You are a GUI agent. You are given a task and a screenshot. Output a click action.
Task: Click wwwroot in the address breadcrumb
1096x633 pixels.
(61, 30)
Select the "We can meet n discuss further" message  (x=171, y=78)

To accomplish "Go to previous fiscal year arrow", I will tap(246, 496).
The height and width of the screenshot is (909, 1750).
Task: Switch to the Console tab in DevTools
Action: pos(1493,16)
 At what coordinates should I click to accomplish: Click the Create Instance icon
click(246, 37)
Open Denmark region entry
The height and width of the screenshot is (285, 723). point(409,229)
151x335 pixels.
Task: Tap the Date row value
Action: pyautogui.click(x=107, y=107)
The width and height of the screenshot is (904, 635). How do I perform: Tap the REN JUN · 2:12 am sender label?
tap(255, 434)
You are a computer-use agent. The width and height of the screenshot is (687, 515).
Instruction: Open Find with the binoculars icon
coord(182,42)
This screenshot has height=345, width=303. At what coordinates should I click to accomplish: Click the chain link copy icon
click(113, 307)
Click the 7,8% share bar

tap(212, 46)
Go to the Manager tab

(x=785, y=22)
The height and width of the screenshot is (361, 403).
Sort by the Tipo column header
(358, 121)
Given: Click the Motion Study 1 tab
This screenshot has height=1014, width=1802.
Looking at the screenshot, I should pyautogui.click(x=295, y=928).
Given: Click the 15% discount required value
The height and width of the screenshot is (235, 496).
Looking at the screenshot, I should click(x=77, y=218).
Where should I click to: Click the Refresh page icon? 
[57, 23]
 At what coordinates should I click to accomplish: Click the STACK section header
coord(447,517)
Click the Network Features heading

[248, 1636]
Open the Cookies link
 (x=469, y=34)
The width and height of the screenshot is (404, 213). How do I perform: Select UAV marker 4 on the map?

---+---

-- 지시 및 요구사항 --
"Given: Click the Motion Study 1 tab" 문구가 있는 줄에서 시작해 "(x=469, y=34)" 문구가 있는 줄에서 끝나는 목록 부분만 다시 쓰되, "Network Features" 문구를 "Network Settings" 문구로 대체하고 나머지는 그대로 두세요.

-- 실습 결과 --
Given: Click the Motion Study 1 tab
This screenshot has height=1014, width=1802.
Looking at the screenshot, I should pyautogui.click(x=295, y=928).
Given: Click the 15% discount required value
The height and width of the screenshot is (235, 496).
Looking at the screenshot, I should click(x=77, y=218).
Where should I click to: Click the Refresh page icon? 
[57, 23]
 At what coordinates should I click to accomplish: Click the STACK section header
coord(447,517)
Click the Network Settings heading

[248, 1636]
Open the Cookies link
 (x=469, y=34)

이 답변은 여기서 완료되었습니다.